Olhamos para o futuro com esperança. Acreditamos que cada vez mais cresce um movimento que valoriza o papel essencial da mulher para fazer face aos desafios do Mundo. Em termos globais, em diversos sectores, são cada vez mais os exemplos de mulheres de referência a assumir com a máxima competência cargos e funções de liderança. Mas é preciso mais! É preciso falar mais sobre o tema, passar de previsões e políticas teóricas para medidas práticas que mudem o panorama da representatividade e equidade.

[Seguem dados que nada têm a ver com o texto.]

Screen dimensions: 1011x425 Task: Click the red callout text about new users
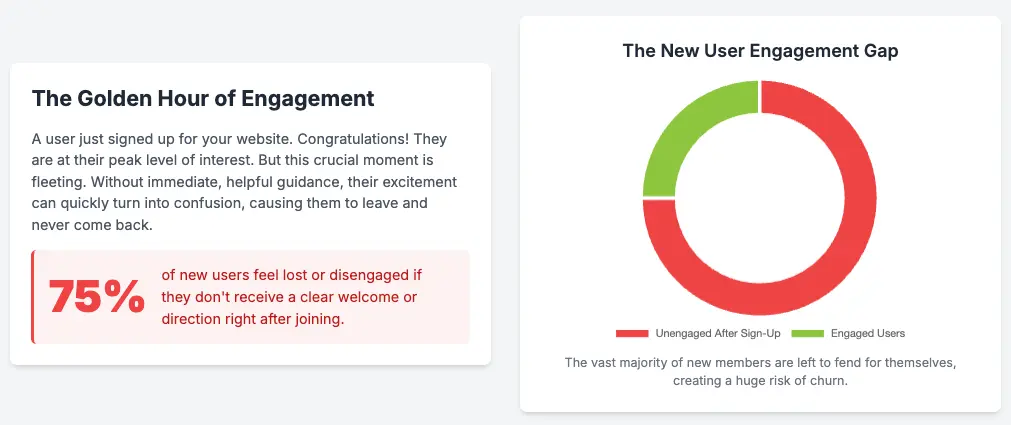pos(291,297)
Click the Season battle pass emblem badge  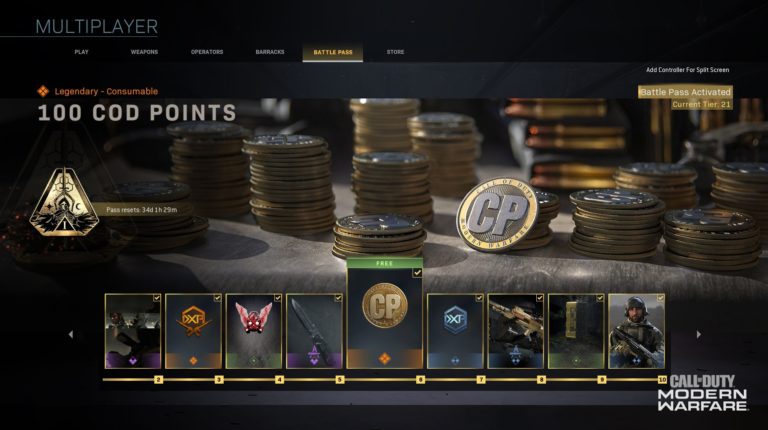[x=64, y=202]
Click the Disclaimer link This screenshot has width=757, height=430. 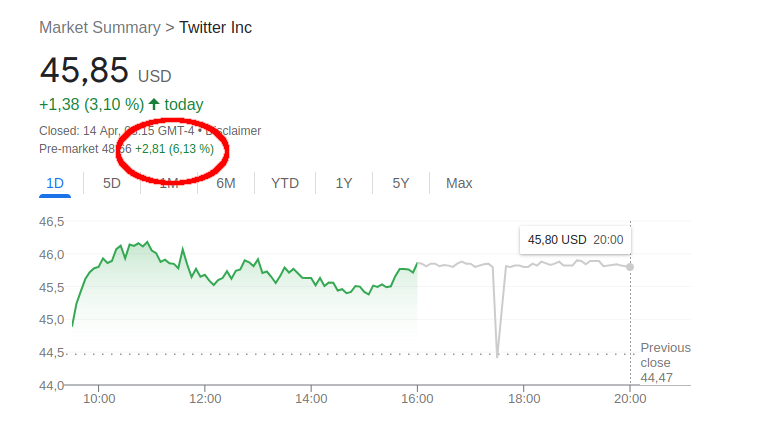tap(233, 131)
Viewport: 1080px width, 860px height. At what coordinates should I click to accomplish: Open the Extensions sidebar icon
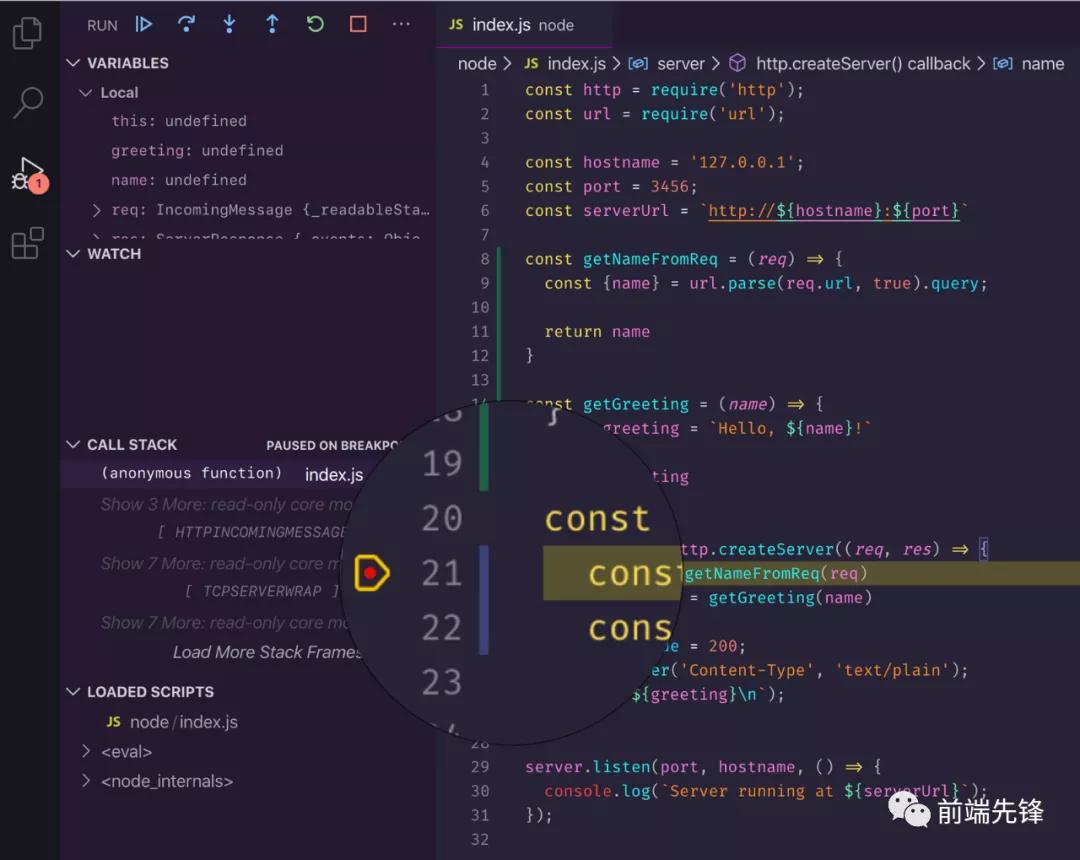(28, 240)
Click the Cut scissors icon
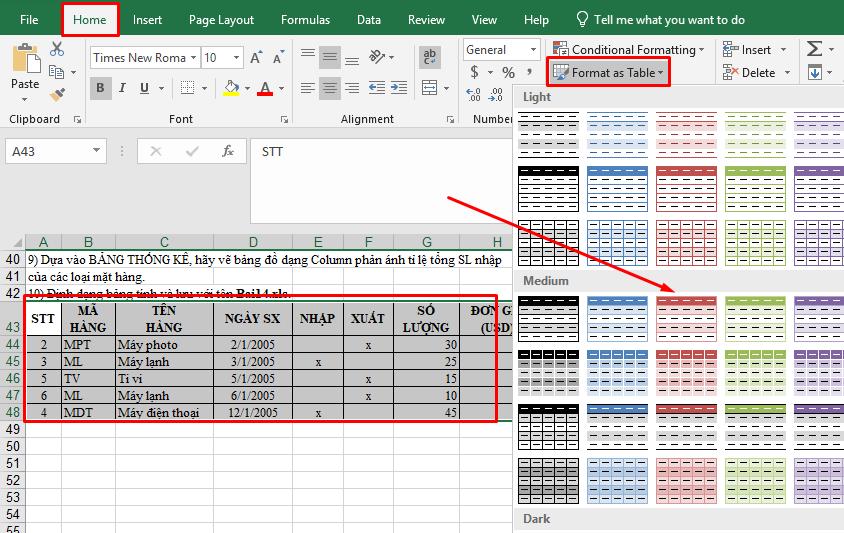This screenshot has width=844, height=533. (x=57, y=49)
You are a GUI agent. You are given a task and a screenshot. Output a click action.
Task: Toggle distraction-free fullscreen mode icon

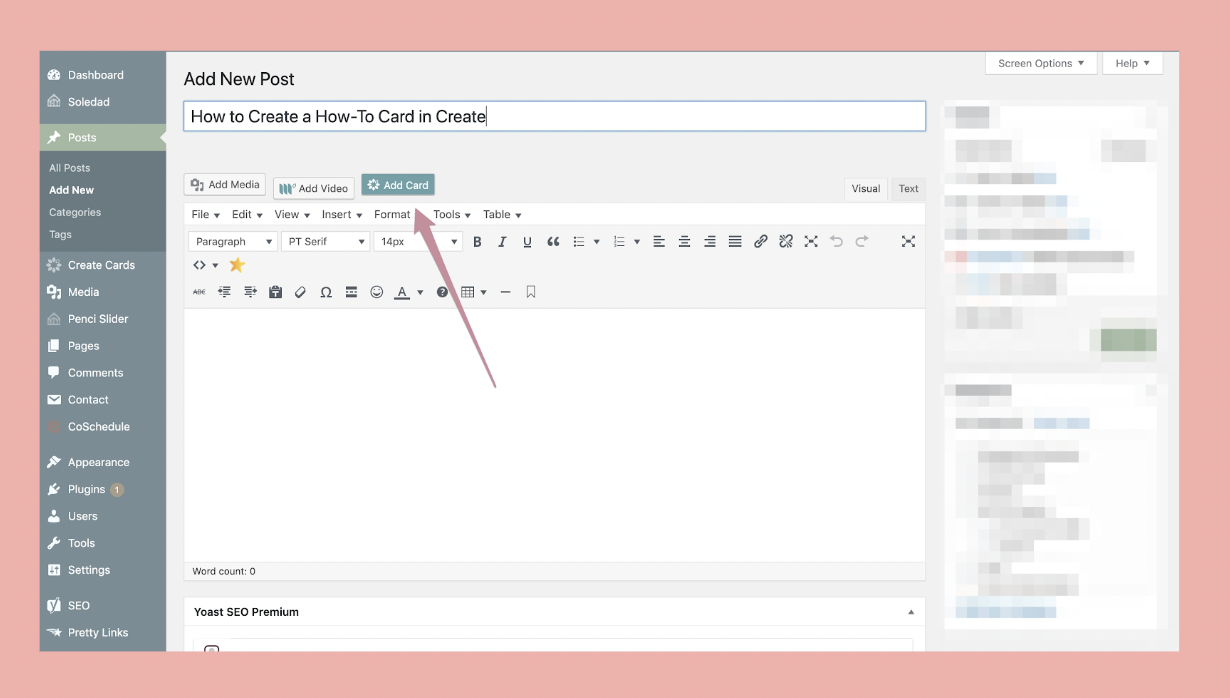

Assumimos a responsabilidade de junto dos nossos parceiros gerar awareness para este tema e juntos das jovens com quem trabalhamos para capacitá-las com o mindset, confiança, experiência e ferramentas para que se sintam preparadas para assumir esse papel ativo, de liderança na sociedade.
2020 foi um ano particular, que deixou parte das atividades em suspenso. O que têm previsto para 2021? Que programas esperam conseguir relançar?
Na verdade, para nós, 2020 não foi um ano de deixar nada em suspenso, mas sim de profunda reinvenção e superação. Puxamos pela nossa capacidade de resiliência e inovação ao máximo e fomos à procura das oportunidades escondidas. Apostamos no digital e aproveitámos para nos desafiar ainda mais e conectarmo-nos com outras realidades, pessoas e histórias que antes nos pareciam demasiado difíceis de alcançar.
Nenhum dos nossos programas parou. Criámos todas as condições para que as nossas Girls continuassem a ser acompanhadas no terreno, promovendo o empreendedorismo, a liderança e a mentoria entre elas. Co-criámos e testámos LABs em conjunto com empresas parceiras para desenvolver soluções alinhadas com os objectivos de desenvolvimento sustentável que fossem úteis para as comunidades de Moçambique. Pusemos as nossas Girls em contacto com Líderes de referência Global, o que lhes permitiu elevar as suas vozes e causas, mas também receber “shots” de energia e inspiração extra para continuarem a sua missão com a mais resiliência e empatia.
Sentimos que esse é o caminho certo! Por isso, este ano vamos continuar a desafiar-nos para tirarmos o máximo partido das adversidades para nelas encontrarmos novas oportunidades de elevarmos a voz e causas das Girls com quem trabalhamos.
Para terminar, que mensagem deixar para este dia?
Cuidemos mais umas das outras, apesar das diferenças. Sejamos sangue da mesma vontade e colo para unir talentos e causas. Juntas já somos mais fortes mas se quisermos podemos ser a rampa para elevar a humanidade inteira. E isso, depende primeiro de nós e desta nossa natural vontade para unir, cuidar e superar. Por isso, let it blossom.